“WHAT THE FUCK IS WRONG WITH YOU???!!!” I screamed at the top of my lungs, not caring who heard me. Sweat was rolling off my brow, as I was bowed up over her tears. I had no comprehension what I was doing, caught up in the moment. No comprehension at all until I looked down at my left hand, balled up in a fist, arm cocked and tense, ready to throw that punch. My body was wired like a handful of twisted rubber bands. Shit was about to get real.
And it did. As I looked down on my left hand, I realized with a shaky realization what I was about to do. The weight of it came crashing down on me like a massive ocean wave slams down on a struggling swimmer. I walked out of the room, picked up my phone and called my wife.
“You need to come home right now.
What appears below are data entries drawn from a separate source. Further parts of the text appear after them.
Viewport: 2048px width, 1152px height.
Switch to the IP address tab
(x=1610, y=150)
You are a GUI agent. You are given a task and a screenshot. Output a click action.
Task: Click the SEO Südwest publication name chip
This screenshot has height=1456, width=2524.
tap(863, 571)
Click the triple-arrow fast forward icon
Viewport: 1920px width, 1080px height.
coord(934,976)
I’ll explain when you get home.” When she got home, I told her what happened. To this day, I don’t remember the “offense”, if there was even one. I just remember standing there like the monsters from out of a small child’s closet, looming over my 2 year old daughter, screaming at her with hatred in my voice, and murder in my head. Standing there moments away from throwing a punch with my dominant hand, right at her small, defenseless head, as she sat there crying on her bed.
That’s when I knew something had to change. Therapy hadn’t helped, and I was not about to go back to it. I had to take matters in my own hands, if I was going to protect my family from myself. We separated for about 6 months. My wife and children went out to Colorado to live with friends, while I packed up my meager possessions I had left and PCS’d (Permanent Change of Station) to 29 Palms, CA for my next duty station. I was going to my follow on MOS school. I got there some time in the fall, I believe. The dates escape me at the moment of this writing. In November, I had reintegrated enough into stateside life that I was able to have my family move back in with me. My wife handled most of the child issues, leaving me free to focus on the schooling. It was not easy for either of us. I remember staying up until midnight or later, working on 10 questions of homework assigned to us. Calculus, physics, trigonometry and more. Subjects that I never took in high school or my limited college experience up to that point. Subjects that truly were worthless for what I was going to be doing with the rest of my career, but I still needed to know them enough to pass the classes I was taking. It was sink or swim. Either I passed, and gained my follow on MOS, or I failed twice, and was reclassed into a completely different MOS.
By January 2009, I was already several months into my 4 year tour of I&I (Inspector Instructor. We maintained the site and trained the reservists stationed there) duty, in Indianapolis, IN. The only reason this was notable was that this was one of two flashbacks I’ve ever had. New Years Eve we heard fireworks all over town. No big deal. I remember thinking vaguely that one set of fireworks sounded a lot like a MK-19 automatic grenade launcher. If you’ve ever heard one firing, you never forget the sound. Thump, thump, thump, thump, thump. Nothing happened that night. I slept fine. The next day, we drove with some friends to Cabelas out in Hammond, IN. At some point during the drive, I saw a pothole in the lane in front of me, and swerved across 3 lanes of traffic to avoid it. Without looking in my mirrors, without thinking about it, and at 65 miles an hour. I guess sounds can trigger a reaction in me.